Copper, zinc superoxide dismutase of Curcuma aromatica is a kinetically stable protein

This study details on cloning and characterization of Cu,Zn superoxide dismutase (Ca-Cu,Zn SOD) from a medicinally important plant species Curcuma aromatica. Ca-Cu,Zn SOD was 692 bp with an open reading frame of 459 bp. Expression of the gene in Escherichia coli cells followed by purification yielded the enzyme with Km of 0.047 ± 0.008 μM and Vmax of 1250 ± 24 units/mg of protein.
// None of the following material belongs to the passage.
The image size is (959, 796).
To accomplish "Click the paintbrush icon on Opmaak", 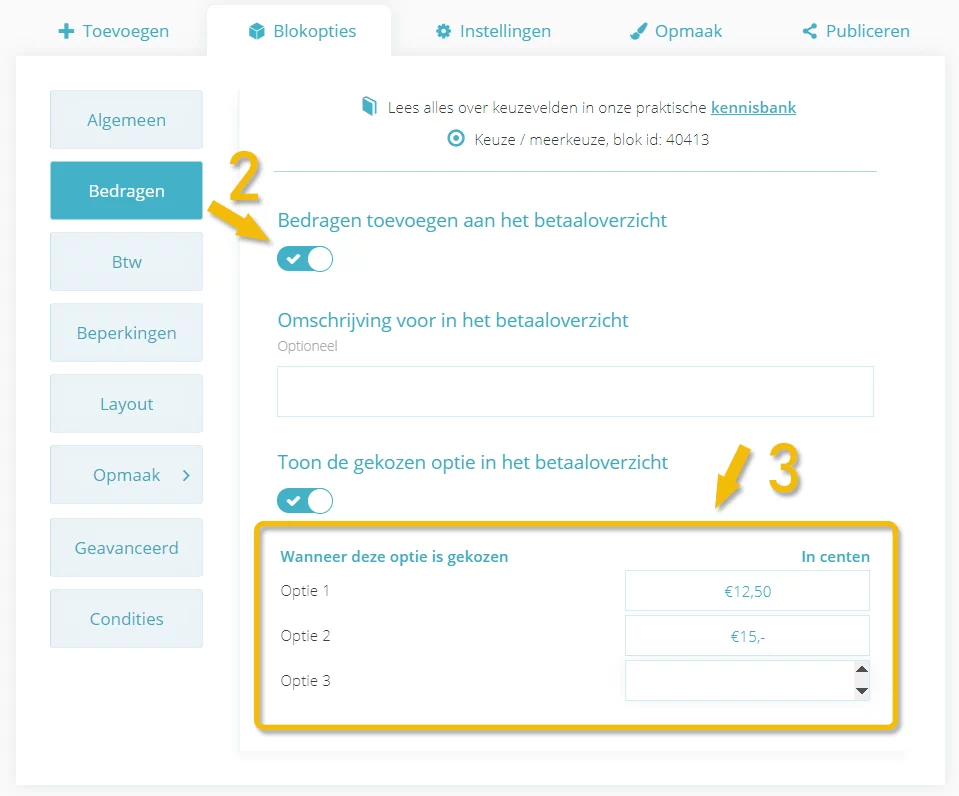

The enzyme functioned (i) across a temperature range of −10 to +80 °C with temperature optima at 20 °C; and (ii) at pH range of 6-9 with optimum activity at pH 7.8. Ca-Cu,Zn SOD retained 50% of the maximum activity after autoclaving, and was stable at a wide storage pH ranging from 3 to 10. The enzyme tolerated varying concentrations of denaturating agent, reductants, inhibitors, trypsin, was fairly resistant to inactivation at 80 °C for 180 min (kd, 6.54 ± 0.17 × 10−3 min−1; t1/2, 106.07 ± 2.68 min), and had midpoint of thermal transition (Tm) of 70.45 °C. The results suggested Ca-Cu,Zn SOD to be a kinetically stable protein that could be used for various industrial applications.